**Your goal:**
From the data that follows, print exactly the lines starting at the one containing "Image resolution: width=1280" and ending at the one containing "Click the Clipchamp camera icon in titlebar"; include both of them and nothing more.
■ ■ ■ ■
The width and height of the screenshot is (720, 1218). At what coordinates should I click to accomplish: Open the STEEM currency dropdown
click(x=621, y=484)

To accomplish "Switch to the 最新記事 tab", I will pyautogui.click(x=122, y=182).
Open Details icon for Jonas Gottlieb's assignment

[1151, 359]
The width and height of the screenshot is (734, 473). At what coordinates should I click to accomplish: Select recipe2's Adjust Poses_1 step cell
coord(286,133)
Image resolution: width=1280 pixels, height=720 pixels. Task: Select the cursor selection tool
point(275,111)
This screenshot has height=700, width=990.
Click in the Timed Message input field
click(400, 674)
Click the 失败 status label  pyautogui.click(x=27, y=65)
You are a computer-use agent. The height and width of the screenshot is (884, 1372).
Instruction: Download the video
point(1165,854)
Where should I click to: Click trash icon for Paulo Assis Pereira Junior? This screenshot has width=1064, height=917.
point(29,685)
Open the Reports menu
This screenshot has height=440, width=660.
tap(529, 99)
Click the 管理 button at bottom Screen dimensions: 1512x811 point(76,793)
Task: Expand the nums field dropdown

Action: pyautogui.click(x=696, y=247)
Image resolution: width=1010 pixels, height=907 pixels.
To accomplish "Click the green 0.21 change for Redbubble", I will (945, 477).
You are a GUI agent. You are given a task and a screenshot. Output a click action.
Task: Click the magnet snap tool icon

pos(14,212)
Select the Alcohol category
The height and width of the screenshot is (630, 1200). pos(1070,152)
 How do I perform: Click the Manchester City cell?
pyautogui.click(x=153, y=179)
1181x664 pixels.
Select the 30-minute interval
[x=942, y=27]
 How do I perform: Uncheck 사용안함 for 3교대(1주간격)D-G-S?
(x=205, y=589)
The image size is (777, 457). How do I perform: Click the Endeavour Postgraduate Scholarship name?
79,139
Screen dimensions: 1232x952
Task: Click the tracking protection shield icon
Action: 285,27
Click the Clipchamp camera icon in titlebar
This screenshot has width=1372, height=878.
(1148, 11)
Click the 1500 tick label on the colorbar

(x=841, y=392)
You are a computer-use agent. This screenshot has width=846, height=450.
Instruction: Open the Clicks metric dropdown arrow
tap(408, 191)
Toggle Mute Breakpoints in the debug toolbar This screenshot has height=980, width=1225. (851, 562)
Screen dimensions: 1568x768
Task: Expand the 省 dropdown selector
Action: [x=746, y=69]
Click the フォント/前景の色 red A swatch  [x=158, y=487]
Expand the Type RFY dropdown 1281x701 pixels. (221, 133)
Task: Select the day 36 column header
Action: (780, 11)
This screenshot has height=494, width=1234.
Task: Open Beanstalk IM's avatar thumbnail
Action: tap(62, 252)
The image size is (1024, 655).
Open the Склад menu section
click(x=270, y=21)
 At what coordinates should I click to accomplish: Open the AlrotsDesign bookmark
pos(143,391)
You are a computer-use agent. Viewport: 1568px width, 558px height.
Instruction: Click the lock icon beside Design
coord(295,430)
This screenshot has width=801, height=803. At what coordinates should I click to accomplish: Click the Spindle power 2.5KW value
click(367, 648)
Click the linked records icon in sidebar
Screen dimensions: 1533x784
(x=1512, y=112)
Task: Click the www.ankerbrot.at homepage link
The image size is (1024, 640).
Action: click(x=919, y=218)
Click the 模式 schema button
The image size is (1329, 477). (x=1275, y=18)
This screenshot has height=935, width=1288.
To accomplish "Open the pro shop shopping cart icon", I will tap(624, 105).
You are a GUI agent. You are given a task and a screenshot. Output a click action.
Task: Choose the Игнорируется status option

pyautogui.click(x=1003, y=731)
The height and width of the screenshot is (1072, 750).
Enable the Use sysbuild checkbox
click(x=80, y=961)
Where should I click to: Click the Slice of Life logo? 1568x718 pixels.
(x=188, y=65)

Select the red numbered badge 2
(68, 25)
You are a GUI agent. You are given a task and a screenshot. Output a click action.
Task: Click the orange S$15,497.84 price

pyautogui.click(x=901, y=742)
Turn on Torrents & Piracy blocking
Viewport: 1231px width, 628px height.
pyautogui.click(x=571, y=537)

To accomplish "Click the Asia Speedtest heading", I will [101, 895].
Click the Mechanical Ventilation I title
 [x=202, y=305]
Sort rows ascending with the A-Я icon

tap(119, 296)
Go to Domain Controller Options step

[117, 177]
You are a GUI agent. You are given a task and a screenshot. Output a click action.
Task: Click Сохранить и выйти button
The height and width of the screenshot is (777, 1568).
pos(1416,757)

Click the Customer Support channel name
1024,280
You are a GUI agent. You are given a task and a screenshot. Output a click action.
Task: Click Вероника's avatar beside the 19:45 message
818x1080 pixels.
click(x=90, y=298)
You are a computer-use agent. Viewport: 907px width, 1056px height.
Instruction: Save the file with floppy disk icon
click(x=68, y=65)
■ ■ ■ ■
**Exercise output:**
Image resolution: width=1280 pixels, height=720 pixels. Task: Select the cursor selection tool
point(275,111)
This screenshot has height=700, width=990.
Click in the Timed Message input field
click(400, 674)
Click the 失败 status label  pyautogui.click(x=27, y=65)
You are a computer-use agent. The height and width of the screenshot is (884, 1372).
Instruction: Download the video
point(1165,854)
Where should I click to: Click trash icon for Paulo Assis Pereira Junior? This screenshot has width=1064, height=917.
point(29,685)
Open the Reports menu
This screenshot has height=440, width=660.
tap(529, 99)
Click the 管理 button at bottom Screen dimensions: 1512x811 point(76,793)
Task: Expand the nums field dropdown

Action: pyautogui.click(x=696, y=247)
Image resolution: width=1010 pixels, height=907 pixels.
To accomplish "Click the green 0.21 change for Redbubble", I will (945, 477).
You are a GUI agent. You are given a task and a screenshot. Output a click action.
Task: Click the magnet snap tool icon

pos(14,212)
Select the Alcohol category
The height and width of the screenshot is (630, 1200). pos(1070,152)
 How do I perform: Click the Manchester City cell?
pyautogui.click(x=153, y=179)
1181x664 pixels.
Select the 30-minute interval
[x=942, y=27]
 How do I perform: Uncheck 사용안함 for 3교대(1주간격)D-G-S?
(x=205, y=589)
The image size is (777, 457). How do I perform: Click the Endeavour Postgraduate Scholarship name?
79,139
Screen dimensions: 1232x952
Task: Click the tracking protection shield icon
Action: 285,27
Click the Clipchamp camera icon in titlebar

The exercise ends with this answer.